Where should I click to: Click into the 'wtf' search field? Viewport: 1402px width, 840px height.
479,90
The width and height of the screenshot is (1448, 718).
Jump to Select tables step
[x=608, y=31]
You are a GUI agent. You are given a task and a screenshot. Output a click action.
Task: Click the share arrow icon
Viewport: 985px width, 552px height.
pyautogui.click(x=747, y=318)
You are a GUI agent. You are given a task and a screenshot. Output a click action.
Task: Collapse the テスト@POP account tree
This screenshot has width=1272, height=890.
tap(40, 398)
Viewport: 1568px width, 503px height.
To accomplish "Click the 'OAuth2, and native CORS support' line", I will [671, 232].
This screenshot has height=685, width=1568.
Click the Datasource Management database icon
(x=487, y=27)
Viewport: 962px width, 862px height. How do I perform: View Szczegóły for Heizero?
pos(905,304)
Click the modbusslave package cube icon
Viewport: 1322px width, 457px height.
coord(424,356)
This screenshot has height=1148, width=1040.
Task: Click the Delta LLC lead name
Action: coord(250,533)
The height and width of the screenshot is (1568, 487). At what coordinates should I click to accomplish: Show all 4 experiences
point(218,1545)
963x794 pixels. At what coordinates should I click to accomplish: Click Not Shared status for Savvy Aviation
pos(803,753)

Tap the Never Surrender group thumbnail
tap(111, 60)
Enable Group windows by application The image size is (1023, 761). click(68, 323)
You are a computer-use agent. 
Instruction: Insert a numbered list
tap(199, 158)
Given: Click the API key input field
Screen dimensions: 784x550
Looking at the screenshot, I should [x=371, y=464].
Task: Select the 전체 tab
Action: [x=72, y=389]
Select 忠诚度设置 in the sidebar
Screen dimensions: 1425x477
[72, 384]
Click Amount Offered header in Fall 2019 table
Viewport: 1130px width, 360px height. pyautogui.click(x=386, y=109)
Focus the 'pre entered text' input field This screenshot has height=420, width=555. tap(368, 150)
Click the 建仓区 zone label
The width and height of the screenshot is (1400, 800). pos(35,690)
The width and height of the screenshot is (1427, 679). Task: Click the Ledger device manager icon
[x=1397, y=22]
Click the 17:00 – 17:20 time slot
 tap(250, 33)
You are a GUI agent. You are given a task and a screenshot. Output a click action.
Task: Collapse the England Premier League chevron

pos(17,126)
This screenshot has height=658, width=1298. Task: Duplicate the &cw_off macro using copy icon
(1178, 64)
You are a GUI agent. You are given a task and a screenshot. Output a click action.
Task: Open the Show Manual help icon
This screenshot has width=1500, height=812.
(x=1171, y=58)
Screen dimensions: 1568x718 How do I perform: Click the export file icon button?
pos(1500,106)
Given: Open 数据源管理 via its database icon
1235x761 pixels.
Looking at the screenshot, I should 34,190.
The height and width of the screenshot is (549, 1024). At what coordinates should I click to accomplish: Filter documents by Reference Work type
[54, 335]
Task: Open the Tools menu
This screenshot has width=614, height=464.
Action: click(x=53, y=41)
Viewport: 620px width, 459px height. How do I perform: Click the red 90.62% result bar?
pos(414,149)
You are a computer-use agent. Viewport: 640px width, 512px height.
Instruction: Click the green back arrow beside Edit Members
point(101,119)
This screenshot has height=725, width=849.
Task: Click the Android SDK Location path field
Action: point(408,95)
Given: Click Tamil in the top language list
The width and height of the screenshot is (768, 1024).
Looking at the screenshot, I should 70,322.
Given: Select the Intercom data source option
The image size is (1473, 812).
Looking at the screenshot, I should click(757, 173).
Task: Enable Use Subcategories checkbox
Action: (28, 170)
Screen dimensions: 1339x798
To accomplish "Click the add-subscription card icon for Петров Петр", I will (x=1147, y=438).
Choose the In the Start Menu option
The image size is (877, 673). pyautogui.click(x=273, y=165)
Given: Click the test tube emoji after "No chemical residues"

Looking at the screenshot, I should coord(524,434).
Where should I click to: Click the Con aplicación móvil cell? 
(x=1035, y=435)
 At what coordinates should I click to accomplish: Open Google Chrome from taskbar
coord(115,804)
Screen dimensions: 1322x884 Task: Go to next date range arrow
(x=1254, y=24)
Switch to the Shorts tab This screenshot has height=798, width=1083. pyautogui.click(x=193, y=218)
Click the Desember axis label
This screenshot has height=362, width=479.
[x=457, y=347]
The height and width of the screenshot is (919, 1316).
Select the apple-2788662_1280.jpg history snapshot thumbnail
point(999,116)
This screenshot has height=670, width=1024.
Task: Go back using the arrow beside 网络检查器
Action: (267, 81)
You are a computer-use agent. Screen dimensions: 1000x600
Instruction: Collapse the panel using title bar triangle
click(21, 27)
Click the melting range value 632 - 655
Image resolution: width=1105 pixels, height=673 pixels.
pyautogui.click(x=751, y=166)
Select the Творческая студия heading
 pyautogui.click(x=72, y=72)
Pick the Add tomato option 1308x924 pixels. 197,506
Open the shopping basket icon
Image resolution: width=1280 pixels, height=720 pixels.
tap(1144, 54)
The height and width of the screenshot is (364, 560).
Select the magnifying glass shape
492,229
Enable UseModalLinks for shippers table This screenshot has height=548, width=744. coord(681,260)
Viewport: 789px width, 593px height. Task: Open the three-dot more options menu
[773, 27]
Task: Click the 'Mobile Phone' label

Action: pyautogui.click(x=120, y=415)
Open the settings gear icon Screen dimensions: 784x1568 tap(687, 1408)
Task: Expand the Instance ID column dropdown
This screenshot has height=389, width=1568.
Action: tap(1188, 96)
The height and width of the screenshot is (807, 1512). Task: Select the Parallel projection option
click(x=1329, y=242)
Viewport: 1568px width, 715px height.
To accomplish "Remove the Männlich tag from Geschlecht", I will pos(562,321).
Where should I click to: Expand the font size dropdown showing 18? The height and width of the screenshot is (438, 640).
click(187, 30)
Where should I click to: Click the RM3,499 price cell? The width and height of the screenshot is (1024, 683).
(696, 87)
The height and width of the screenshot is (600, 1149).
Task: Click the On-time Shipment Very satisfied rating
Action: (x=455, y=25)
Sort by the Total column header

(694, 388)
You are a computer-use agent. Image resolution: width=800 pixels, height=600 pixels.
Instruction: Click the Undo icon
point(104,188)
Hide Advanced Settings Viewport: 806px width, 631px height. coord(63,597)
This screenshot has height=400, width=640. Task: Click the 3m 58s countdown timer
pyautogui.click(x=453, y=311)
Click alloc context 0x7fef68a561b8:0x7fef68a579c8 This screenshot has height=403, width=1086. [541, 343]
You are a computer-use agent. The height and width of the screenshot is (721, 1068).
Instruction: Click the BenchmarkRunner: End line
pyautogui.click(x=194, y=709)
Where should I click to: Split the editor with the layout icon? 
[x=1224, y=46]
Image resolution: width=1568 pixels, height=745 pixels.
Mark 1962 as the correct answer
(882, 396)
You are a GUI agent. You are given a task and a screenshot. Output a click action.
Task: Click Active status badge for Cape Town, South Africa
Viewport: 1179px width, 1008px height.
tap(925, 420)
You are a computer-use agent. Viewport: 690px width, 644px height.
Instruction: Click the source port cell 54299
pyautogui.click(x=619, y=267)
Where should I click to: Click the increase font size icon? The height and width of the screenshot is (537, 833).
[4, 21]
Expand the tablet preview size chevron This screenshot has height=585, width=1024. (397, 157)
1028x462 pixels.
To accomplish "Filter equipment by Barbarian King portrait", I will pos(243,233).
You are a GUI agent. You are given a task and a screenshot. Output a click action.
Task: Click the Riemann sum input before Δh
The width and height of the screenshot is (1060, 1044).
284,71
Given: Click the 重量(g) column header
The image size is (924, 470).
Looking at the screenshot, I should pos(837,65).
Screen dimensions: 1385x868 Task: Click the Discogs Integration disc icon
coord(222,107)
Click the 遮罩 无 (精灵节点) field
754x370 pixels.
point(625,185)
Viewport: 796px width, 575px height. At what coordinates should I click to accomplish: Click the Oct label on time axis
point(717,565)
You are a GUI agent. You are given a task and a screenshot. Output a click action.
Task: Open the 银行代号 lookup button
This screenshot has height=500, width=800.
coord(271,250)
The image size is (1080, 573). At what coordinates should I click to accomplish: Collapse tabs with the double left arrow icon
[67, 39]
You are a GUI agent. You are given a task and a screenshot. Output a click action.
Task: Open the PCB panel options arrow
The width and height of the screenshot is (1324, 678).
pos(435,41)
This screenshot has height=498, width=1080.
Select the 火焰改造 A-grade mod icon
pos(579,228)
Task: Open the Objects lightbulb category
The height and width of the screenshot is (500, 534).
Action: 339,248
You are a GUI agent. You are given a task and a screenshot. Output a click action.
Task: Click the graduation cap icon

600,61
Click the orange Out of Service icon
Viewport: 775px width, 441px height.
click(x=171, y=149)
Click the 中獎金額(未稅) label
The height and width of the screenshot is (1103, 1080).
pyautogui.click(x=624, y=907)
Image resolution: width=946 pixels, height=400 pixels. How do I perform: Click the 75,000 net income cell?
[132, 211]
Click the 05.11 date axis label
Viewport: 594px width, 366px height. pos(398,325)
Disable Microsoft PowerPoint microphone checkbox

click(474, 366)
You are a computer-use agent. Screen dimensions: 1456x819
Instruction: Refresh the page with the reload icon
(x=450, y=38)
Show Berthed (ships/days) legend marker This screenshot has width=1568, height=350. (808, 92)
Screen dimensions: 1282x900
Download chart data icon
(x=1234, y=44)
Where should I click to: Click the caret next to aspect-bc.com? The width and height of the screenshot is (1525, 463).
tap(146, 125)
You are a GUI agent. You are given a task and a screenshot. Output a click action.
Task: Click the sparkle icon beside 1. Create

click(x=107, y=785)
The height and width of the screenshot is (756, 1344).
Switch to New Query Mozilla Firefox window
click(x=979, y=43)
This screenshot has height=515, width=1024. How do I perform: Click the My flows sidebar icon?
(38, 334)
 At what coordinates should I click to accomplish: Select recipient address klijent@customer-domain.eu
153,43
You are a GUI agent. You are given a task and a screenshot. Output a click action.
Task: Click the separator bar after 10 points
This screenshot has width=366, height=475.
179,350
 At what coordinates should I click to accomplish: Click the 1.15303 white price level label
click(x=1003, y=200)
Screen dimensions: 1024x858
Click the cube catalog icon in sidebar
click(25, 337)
########################################
→ Work to complete:
In the listing above, locate the line containing "Task: Click the 'Mobile Phone' label" and the line containing "Hide Advanced Settings". Transcribe those two lines and everything between them, exactly as written.

→ Solution to this exercise:
Task: Click the 'Mobile Phone' label

Action: pyautogui.click(x=120, y=415)
Open the settings gear icon Screen dimensions: 784x1568 tap(687, 1408)
Task: Expand the Instance ID column dropdown
This screenshot has height=389, width=1568.
Action: tap(1188, 96)
The height and width of the screenshot is (807, 1512). Task: Select the Parallel projection option
click(x=1329, y=242)
Viewport: 1568px width, 715px height.
To accomplish "Remove the Männlich tag from Geschlecht", I will pos(562,321).
Where should I click to: Expand the font size dropdown showing 18? The height and width of the screenshot is (438, 640).
click(187, 30)
Where should I click to: Click the RM3,499 price cell? The width and height of the screenshot is (1024, 683).
(696, 87)
The height and width of the screenshot is (600, 1149).
Task: Click the On-time Shipment Very satisfied rating
Action: (x=455, y=25)
Sort by the Total column header

(694, 388)
You are a computer-use agent. Image resolution: width=800 pixels, height=600 pixels.
Instruction: Click the Undo icon
point(104,188)
Hide Advanced Settings Viewport: 806px width, 631px height. coord(63,597)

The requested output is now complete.